__Task instructions__. Rewrite the lines starting with the line that contains "Open Chip Info panel icon" and going on through the line that contains "Enable Использовать персональные", with "dropdown" changed to "drop-down list" and everything else left the same.

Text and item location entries
* * *

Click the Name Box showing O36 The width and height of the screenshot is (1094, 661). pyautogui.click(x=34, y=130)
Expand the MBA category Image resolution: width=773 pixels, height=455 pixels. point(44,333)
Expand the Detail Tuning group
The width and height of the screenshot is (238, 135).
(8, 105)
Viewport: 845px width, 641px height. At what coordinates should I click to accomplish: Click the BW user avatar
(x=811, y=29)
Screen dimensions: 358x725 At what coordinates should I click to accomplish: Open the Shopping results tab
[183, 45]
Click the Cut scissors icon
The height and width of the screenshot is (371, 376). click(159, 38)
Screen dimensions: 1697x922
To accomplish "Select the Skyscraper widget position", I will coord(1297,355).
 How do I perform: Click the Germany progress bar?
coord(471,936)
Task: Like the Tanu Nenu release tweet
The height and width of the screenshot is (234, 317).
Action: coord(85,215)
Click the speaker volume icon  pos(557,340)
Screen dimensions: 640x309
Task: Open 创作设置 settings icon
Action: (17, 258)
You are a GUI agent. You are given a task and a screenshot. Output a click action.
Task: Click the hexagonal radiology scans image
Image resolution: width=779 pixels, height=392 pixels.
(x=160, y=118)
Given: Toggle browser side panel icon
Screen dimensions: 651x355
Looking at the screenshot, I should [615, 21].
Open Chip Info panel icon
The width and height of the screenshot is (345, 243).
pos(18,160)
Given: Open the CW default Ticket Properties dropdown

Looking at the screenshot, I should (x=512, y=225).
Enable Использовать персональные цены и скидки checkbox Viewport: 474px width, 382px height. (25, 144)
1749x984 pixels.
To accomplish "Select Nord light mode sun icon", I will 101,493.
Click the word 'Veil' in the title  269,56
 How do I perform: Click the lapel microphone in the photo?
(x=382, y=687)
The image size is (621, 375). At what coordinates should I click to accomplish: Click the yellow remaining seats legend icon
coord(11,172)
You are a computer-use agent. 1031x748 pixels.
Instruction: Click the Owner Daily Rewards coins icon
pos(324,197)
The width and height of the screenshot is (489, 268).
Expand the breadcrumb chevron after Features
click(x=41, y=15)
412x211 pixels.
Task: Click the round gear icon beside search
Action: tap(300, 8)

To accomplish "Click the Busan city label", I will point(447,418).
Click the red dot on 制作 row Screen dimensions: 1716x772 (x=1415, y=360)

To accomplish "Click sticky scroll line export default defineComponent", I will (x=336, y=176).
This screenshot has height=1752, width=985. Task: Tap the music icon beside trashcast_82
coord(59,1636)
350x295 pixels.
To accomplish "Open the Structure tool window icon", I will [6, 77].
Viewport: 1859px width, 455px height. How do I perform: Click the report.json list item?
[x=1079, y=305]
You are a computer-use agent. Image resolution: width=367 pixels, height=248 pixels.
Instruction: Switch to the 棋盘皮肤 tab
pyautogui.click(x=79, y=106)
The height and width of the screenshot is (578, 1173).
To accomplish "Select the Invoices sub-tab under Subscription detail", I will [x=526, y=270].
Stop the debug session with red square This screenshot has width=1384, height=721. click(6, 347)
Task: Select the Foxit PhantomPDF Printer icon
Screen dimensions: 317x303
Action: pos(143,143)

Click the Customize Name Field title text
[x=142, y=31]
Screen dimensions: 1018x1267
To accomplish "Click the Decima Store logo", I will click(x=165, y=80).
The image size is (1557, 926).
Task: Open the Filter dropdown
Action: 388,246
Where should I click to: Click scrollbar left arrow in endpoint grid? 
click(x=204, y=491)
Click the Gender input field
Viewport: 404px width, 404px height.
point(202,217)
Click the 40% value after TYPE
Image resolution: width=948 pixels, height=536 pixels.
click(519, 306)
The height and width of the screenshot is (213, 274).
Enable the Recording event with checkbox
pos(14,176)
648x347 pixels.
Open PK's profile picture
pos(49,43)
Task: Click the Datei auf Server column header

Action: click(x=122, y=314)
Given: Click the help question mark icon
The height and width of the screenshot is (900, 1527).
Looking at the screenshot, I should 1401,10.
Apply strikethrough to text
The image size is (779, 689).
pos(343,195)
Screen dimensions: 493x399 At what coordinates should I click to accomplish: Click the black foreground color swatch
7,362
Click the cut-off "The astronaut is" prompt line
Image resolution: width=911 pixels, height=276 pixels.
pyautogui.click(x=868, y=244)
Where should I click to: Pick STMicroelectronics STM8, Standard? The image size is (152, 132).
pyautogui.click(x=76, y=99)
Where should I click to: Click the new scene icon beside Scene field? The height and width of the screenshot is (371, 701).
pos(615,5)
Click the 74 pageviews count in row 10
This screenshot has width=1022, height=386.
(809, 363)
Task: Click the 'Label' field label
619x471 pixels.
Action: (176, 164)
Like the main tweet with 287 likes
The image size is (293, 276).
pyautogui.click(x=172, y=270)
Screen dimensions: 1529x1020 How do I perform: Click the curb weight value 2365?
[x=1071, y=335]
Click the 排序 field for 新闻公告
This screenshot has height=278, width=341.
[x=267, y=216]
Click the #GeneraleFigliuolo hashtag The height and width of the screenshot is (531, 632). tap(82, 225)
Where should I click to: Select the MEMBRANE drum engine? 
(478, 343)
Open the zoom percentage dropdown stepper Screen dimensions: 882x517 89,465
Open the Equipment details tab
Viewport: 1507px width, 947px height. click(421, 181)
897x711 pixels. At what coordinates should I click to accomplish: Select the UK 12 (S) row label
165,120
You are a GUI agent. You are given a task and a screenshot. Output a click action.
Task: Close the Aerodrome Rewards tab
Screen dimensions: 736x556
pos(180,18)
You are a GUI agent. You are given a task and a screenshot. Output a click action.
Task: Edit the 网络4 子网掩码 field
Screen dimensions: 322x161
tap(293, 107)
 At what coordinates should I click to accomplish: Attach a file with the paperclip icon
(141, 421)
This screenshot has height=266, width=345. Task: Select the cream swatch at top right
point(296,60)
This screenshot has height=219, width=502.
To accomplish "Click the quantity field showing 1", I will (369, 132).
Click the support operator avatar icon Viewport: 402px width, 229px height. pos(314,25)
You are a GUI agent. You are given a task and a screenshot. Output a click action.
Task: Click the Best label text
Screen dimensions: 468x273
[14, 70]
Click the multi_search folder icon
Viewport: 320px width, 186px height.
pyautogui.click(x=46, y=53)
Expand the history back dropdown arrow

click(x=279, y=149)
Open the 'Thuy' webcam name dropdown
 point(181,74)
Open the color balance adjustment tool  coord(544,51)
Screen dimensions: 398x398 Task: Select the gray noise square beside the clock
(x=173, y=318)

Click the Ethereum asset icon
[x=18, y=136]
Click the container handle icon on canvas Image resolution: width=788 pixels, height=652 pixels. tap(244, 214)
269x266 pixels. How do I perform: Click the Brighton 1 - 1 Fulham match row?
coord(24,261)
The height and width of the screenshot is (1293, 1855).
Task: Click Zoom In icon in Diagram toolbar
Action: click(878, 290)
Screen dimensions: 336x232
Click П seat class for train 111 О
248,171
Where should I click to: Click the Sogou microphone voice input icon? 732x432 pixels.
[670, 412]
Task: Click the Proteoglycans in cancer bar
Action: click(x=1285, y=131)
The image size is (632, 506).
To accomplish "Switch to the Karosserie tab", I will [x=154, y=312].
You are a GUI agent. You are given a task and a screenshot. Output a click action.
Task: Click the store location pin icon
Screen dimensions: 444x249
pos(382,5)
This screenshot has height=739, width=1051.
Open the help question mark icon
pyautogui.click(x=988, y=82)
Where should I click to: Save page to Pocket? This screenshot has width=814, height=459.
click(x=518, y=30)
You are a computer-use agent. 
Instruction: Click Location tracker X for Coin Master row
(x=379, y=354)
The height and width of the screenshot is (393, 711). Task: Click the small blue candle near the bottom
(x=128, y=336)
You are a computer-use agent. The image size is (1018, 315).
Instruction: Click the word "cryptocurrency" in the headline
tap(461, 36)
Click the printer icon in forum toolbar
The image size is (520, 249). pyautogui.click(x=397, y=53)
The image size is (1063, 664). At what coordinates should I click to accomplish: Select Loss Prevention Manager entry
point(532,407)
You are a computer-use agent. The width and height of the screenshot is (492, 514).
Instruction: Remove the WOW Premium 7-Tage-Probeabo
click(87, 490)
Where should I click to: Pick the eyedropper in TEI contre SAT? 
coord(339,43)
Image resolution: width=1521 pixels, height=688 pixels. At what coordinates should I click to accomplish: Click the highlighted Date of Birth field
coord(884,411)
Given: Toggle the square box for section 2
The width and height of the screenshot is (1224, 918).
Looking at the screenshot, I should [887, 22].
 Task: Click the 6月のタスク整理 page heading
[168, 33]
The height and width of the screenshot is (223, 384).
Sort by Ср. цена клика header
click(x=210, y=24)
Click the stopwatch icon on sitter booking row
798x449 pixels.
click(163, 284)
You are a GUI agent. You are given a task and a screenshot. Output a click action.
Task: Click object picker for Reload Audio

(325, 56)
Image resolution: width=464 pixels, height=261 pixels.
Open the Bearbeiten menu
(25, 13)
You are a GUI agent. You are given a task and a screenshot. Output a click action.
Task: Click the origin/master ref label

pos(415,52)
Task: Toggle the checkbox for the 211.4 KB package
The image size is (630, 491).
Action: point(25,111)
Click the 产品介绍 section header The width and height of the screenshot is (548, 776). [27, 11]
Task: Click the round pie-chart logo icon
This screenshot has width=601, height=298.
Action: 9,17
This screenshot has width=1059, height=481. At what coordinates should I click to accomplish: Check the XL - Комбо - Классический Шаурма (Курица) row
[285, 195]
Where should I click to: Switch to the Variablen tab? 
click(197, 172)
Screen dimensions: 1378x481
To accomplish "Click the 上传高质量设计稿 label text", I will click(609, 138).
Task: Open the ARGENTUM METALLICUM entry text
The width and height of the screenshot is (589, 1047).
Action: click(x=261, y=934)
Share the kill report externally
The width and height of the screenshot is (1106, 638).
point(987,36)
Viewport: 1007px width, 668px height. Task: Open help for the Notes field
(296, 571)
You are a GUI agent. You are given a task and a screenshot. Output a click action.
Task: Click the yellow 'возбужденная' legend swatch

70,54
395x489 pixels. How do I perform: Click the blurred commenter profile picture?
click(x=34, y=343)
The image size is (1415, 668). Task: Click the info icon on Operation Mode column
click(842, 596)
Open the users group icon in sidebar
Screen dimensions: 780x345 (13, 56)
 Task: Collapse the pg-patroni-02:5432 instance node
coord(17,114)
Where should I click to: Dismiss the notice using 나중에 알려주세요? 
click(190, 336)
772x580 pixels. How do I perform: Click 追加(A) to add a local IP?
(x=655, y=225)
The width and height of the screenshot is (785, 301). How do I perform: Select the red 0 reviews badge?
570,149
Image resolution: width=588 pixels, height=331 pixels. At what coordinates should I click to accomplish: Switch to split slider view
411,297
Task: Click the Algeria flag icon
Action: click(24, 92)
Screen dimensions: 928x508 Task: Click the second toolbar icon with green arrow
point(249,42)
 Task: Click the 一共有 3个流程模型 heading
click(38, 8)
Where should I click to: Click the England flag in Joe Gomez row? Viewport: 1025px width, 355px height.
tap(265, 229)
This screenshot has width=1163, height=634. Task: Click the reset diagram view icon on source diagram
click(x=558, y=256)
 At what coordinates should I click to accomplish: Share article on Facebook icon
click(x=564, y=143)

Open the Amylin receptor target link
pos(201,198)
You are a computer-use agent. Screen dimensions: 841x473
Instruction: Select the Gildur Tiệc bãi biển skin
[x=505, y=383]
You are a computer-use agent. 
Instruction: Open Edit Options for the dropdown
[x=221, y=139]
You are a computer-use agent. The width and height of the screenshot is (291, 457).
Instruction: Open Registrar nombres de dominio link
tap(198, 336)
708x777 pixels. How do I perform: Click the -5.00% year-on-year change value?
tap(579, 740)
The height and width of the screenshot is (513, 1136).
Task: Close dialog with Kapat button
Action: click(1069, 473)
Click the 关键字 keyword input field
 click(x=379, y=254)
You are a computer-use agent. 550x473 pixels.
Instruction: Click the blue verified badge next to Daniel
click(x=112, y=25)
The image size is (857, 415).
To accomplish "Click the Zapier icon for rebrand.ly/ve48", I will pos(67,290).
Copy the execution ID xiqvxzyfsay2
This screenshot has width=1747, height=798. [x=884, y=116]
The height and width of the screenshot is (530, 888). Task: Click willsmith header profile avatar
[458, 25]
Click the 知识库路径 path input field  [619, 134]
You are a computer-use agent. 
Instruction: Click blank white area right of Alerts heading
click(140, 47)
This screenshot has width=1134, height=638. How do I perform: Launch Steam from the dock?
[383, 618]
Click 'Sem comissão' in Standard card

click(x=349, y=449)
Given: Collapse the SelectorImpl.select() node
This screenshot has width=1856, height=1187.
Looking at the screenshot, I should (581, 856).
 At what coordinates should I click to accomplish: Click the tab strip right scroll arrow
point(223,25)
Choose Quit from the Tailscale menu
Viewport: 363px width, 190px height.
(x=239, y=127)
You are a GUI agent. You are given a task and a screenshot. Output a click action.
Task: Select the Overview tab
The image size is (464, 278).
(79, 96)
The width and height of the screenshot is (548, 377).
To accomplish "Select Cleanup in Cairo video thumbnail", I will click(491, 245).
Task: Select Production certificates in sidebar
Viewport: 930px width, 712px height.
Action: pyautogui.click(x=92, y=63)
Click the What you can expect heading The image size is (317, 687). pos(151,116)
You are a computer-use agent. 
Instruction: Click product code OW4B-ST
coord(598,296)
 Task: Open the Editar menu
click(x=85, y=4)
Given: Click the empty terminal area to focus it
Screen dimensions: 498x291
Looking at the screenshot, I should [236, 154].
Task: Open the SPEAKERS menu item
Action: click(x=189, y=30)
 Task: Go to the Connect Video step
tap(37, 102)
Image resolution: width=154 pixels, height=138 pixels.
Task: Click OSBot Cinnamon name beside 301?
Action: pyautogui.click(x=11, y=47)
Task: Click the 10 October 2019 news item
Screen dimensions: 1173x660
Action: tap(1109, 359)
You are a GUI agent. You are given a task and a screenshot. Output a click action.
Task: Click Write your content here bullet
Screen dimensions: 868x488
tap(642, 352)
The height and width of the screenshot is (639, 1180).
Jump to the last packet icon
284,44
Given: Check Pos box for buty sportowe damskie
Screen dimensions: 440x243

* * *

__Solution to the exercise__.
Open Chip Info panel icon
The width and height of the screenshot is (345, 243).
pos(18,160)
Given: Open the CW default Ticket Properties drop-down list

Looking at the screenshot, I should (x=512, y=225).
Enable Использовать персональные цены и скидки checkbox Viewport: 474px width, 382px height. (25, 144)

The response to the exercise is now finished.